11 INICIAL E PONTUAÇÕES

Stanislav Kritciuk (8)

Gonçalo Silva (5)

Tomás Ribeiro (5)

Henrique Boss (4)

Rúben Lima (5)

Tiago Esgaio (5)

Afonso Sousa (7)

Yaya Sithole (5)

Miguel Cardoso (6)

Tiago Esgaio (5)

Varela (6)

Mateo Cassierra (7)

SUBS UTILIZADOS

Cafu (5)

Bruno Ramires (-)

Afonso Taira (-)

Diogo Calila (-)

 

BnR NA CONFERÊNCIA DE IMPRENSA

Sporting CP

BnR: Na antevisão, disse que o jogo do Jamor tinha sido analisado para preparar este jogo e que algumas situação dessa partida foram trabalhadas. Na sua opinião, o Sporting teve novamente os mesmos erros ou a Belenenses SAD conseguiu mudar muita coisa e conseguiu tirar daqui um ponto?

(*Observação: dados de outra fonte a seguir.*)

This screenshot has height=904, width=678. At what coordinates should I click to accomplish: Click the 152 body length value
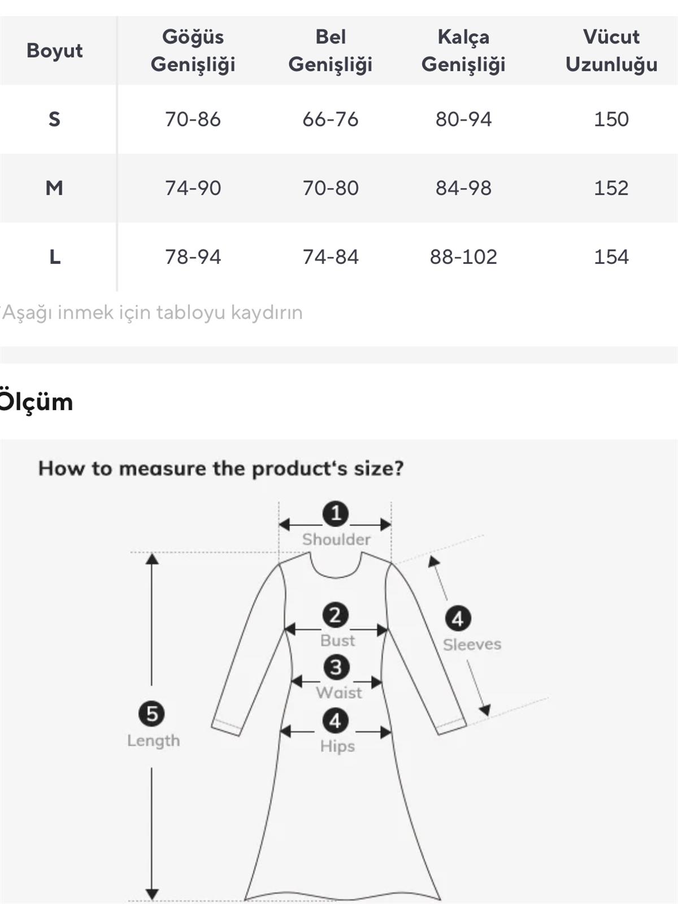coord(611,188)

Rúben Amorim: A Belenenses SAD teve muito mais oportunidades nessa jornada no Jamor. Temos de separar as oportunidades que tiveram hoje e a última vez, o controlo de transições e etc. Foi muito claro aquilo que se passou aqui hoje. O que mudou foi o resultado. Eu tenho de fazer o trabalho inverso ao que os outros fazem. Estou muito mais contente com a exibição que, hoje, fizemos aqui. Estava também mais preocupado no Jamor do que estou neste momento. Acredito que podemos ganhar todos os jogos daqui para a frente, sabendo que é possível não conseguirmos isso, mas faz parte do jogo. Respondendo diretamente à sua pergunta, acho que foi completamente o contrário. Um Belenenses SAD foi muito inferior em comparação a essa jornada, por isso, não podemos comparar as duas situações. Fomos claramente superiores. Aquilo que temos de fazer melhor é marcar golos, melhorar na bola parada, controlar o jogo e ser melhor defensivamente. Há que seguir em frente. É olhar para o jogo e não só para aquilo que foi resultado.

Belenenses SAD

BnR: Nos últimos três jogos, tem posto no Afonso Sousa mais no centro do campo. O que é que o jogador português pode oferecer nesta zona e se é uma opção para dar mais criatividade enquanto que a parte mais defensiva fica a cargo do Yaya Sithole?

Petit: O Afonso Sousa trabalhou como segundo médio com muita qualidade e durante muito tempo na formação jogou naquela posição. Primeiro, demos mais intensidade ao Afonso para que o pudéssemos preparar para jogar ali. São dois jogadores com muita qualidade. O Yaya Sithole foi um jogador que estava nos sub-23 e que veio esta época para a equipa principal. O Afonso tem uma boa visão de jogo e uma grande qualidade de passe. Trabalhámos o jogador e, agora, trouxéssemos o Afonso para essa zona para termos mais criatividade e conseguir criar mais jogadas.